While it may not seem crucial at the time, what is or isn’t reported to a doctor or assessor can become very important later on.

For example, the failure to report problems to an area that was allegedly injured in an accident, or the reporting of one’s present ability to engage in certain activities (such as housekeeping, employment and social/recreational activities) may pose challenges later on should inconsistences arise.

Insurers will often resort to surveillance to expose inconsistencies, which can be very damaging to a claimant’s credibility.

Given the numerous Section 44 assessments that claimants may have with their own insurance companies to determine entitlement to benefits, it is not uncommon to find situations where what a claimant reports and what is actually captured through surveillance may not match.

While surveillance footage does not capture the actual pain in a claimant’s body, which cannot be visibly expressed, it can still be critical to assessing credibility of the claimant, particularly when taking into account the limitations reported to assessors by the claimant.

Furthermore, the License Appeal Tribunal tends to take a very liberal approach when dealing with the introduction of surveillance evidence, even when the insurer doesn’t comply with the Licence Appeal Tribunal Rules of Practice and Procedure.

For example, in 16-000342 v Aviva Insurance Company of Canada, the Applicant objected to the late introduction of surveillance evidence. Despite this, the Adjudicator allowed the evidence to be admitted. At paragraphs 17 and 18, the Tribunal held:

I find that the respondent did not follow the Tribunal’s Rules when disclosing the surveillance evidence. It did not disclose information about its surveillance expert as required by Rule 10. Nor did it disclose at the Case Conference its intent to rely on the surveillance, as required by Rule 20.

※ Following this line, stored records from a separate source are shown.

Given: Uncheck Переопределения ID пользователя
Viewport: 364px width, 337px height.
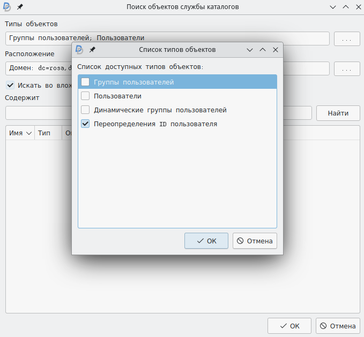Looking at the screenshot, I should coord(85,124).
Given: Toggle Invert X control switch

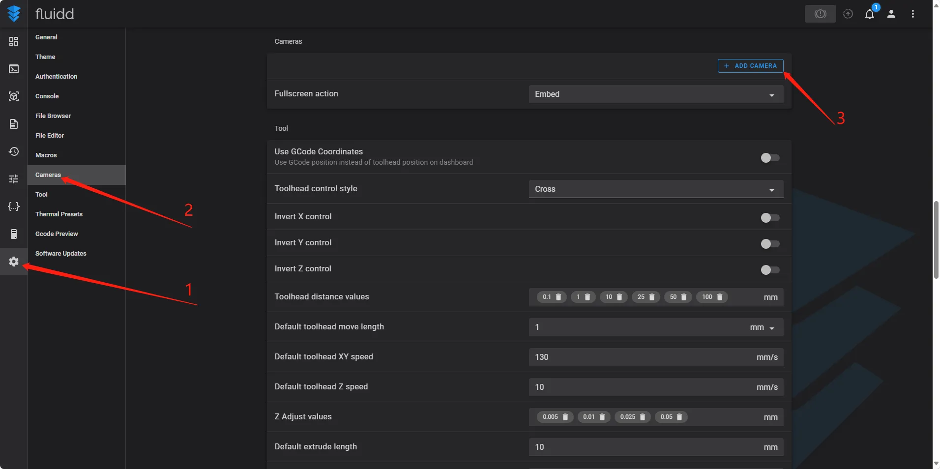Looking at the screenshot, I should click(x=770, y=218).
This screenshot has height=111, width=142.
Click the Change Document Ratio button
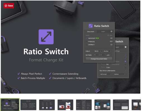(x=99, y=59)
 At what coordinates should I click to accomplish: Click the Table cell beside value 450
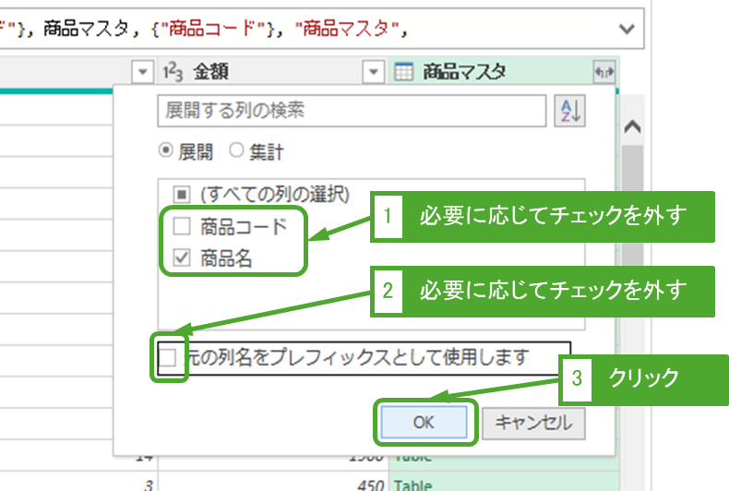click(415, 485)
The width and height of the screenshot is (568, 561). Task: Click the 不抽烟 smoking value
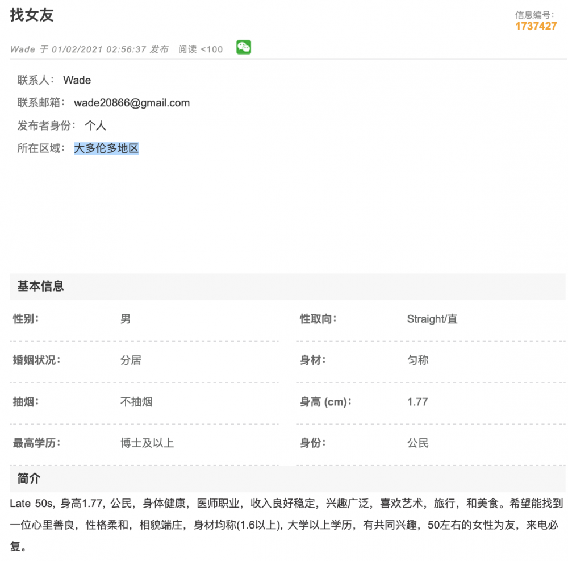[136, 402]
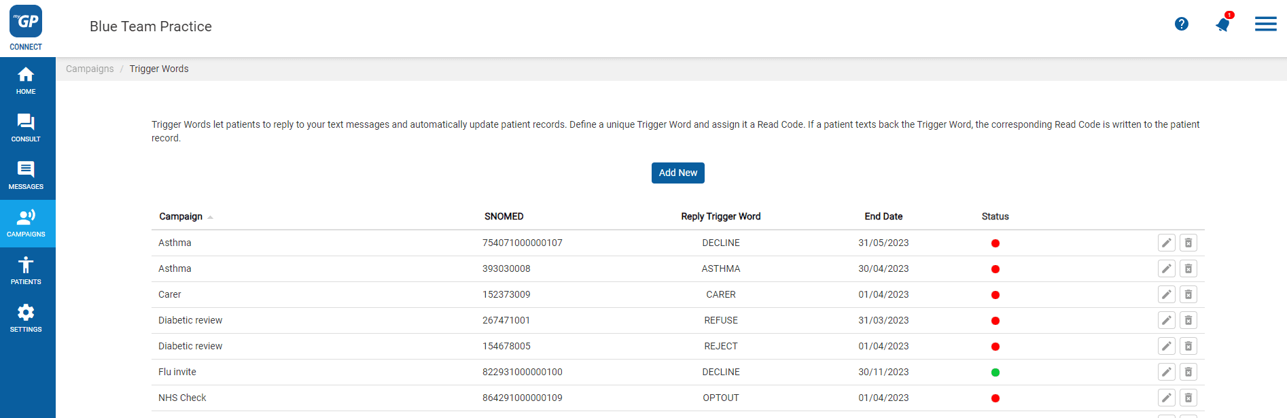This screenshot has width=1287, height=418.
Task: Click the green status dot for Flu invite
Action: pos(995,372)
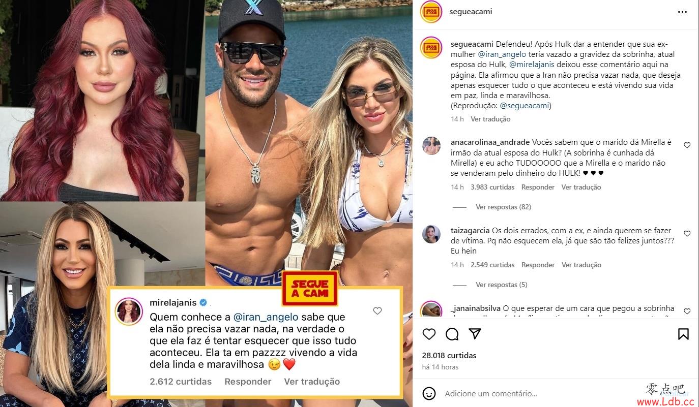Open anacarolinaa_andrade's avatar
Viewport: 699px width, 407px height.
point(431,146)
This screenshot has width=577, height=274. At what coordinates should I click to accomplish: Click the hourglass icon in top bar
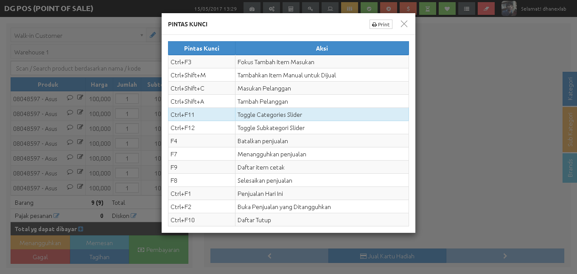(x=428, y=8)
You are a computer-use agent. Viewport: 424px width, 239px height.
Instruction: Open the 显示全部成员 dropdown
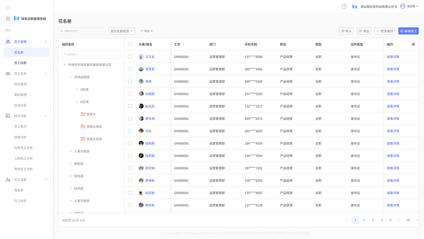(x=122, y=31)
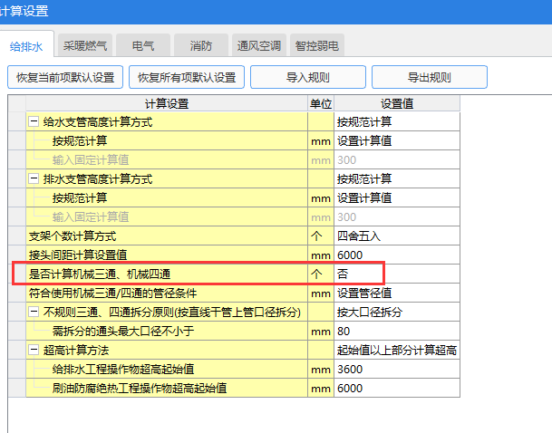Open the 是否计算机械三通 value cell showing 否

(396, 273)
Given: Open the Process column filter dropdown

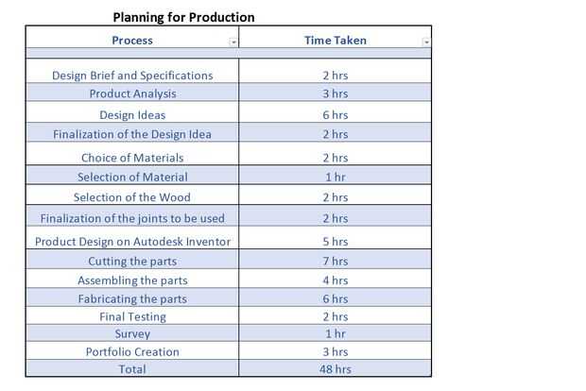Looking at the screenshot, I should (233, 43).
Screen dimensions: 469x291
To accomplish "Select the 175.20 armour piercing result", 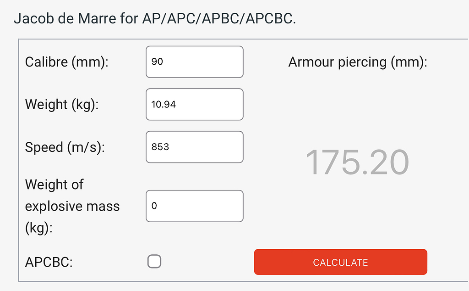I will pos(359,161).
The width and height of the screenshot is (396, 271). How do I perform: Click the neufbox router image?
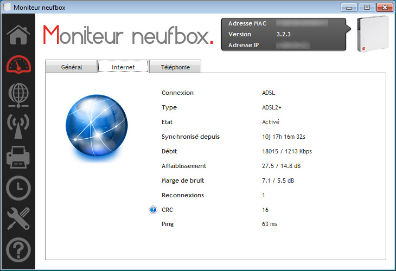[373, 34]
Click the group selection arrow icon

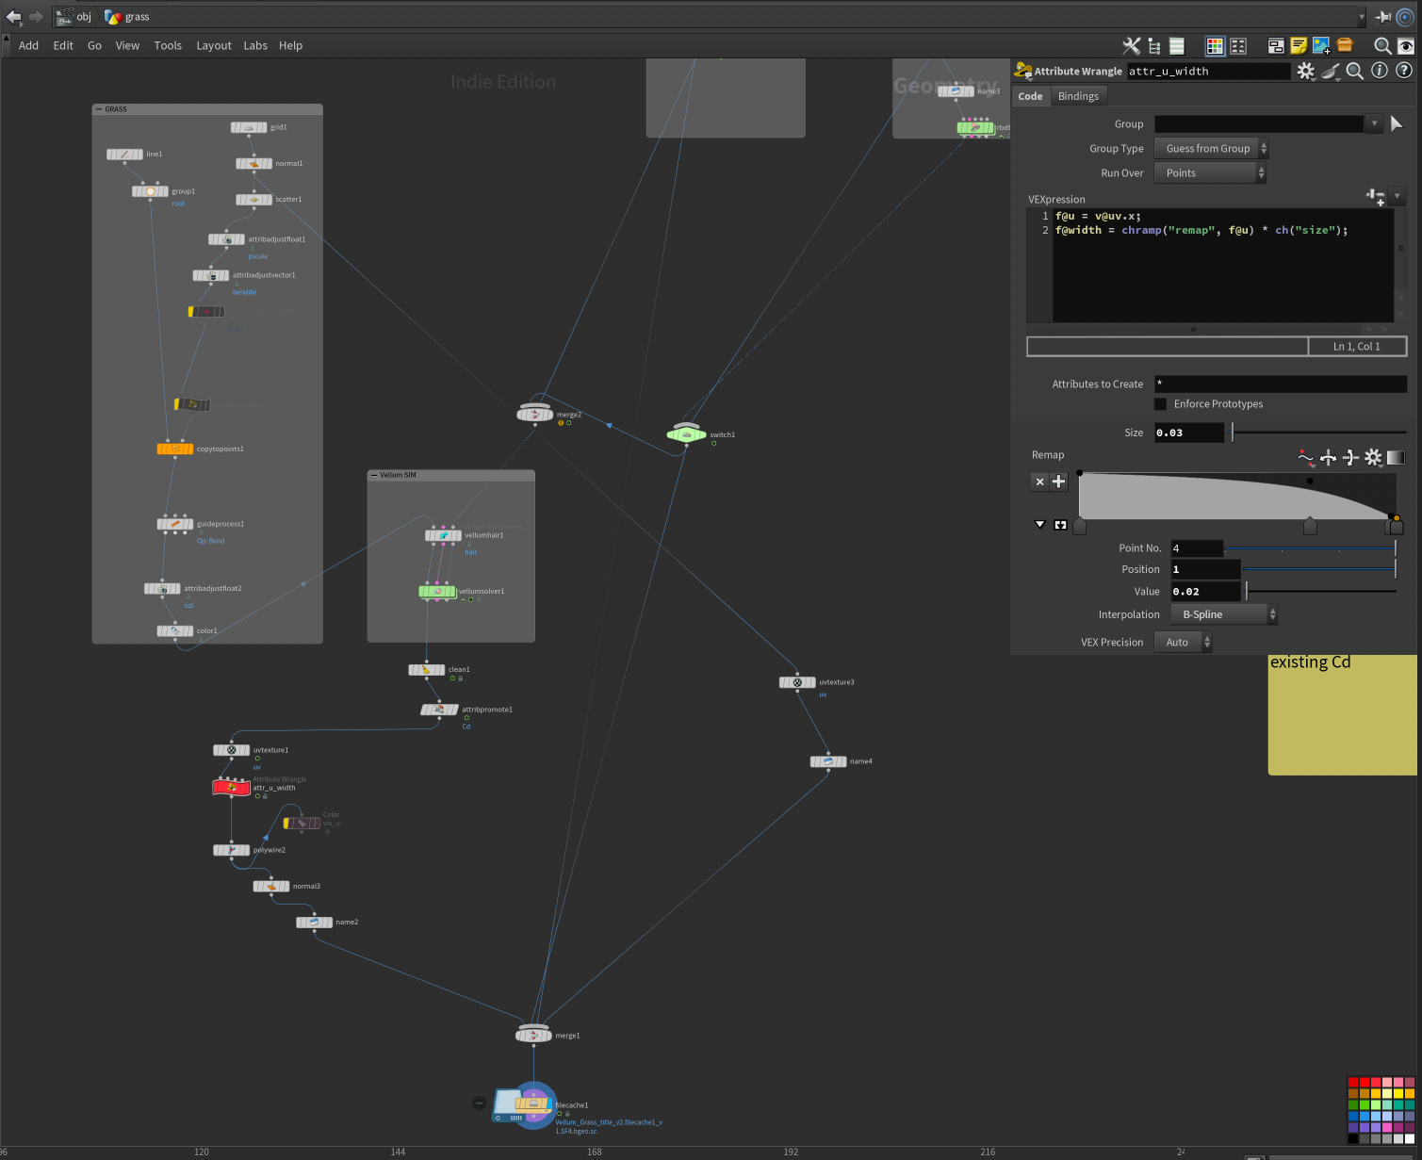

Although I find that the respondent did not comply with the Rules, its breach is not so serious as to warrant excluding relevant evidence. The surveillance evidence purports to show the applicant working and directly addresses the applicant’s credibility on a material matter in this case. I find that the value of the evidence outweighs any prejudice the applicant suffered as a result of the respondent’s breach.

It would seem that in light of the liberal interpretation of the Licence Appeal Tribunal Rules of Practice and Procedure, as prescribed by Rule 3.1, the insurer can potentially introduce surveillance evidence, even in the face of procedural failures, particularly if the surveillance touches on a material matter in dispute that would outweigh any prejudice to the claimant/applicant.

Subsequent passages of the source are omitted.